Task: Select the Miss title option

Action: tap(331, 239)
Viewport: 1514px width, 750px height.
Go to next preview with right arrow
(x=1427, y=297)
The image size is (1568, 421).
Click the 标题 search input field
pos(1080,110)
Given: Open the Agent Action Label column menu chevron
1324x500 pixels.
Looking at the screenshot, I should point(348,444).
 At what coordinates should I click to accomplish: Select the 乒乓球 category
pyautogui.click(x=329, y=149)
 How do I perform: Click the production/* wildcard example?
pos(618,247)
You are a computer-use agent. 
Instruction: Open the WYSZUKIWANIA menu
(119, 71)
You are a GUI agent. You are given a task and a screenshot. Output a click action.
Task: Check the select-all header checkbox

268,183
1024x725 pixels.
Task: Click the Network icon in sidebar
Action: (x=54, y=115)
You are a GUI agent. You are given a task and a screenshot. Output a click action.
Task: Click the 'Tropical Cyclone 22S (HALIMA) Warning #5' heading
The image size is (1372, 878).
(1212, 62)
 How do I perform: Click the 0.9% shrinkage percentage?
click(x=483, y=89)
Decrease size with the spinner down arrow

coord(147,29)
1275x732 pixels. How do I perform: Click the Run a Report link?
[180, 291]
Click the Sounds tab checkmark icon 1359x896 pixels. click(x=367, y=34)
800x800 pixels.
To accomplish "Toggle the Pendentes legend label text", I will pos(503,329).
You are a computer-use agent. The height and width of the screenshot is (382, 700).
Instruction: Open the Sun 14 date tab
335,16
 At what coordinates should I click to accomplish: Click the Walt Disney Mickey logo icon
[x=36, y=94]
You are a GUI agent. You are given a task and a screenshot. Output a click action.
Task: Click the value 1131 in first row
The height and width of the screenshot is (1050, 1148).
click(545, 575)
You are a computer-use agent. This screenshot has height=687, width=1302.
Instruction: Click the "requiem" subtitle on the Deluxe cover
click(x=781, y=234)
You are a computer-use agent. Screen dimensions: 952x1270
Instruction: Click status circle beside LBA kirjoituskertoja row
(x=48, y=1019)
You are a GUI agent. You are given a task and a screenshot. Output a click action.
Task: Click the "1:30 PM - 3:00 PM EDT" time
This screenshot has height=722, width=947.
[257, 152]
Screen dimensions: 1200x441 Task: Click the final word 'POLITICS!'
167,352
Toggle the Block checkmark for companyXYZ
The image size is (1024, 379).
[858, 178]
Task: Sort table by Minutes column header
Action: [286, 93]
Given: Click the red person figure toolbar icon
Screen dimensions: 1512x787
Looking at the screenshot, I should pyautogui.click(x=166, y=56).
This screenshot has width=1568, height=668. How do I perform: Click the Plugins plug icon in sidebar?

▬▬▬

What to produce: From the listing above, collect each line in which the string "Toggle" appears.

Exercise solution:
To accomplish "Toggle the Pendentes legend label text", I will pos(503,329).
Toggle the Block checkmark for companyXYZ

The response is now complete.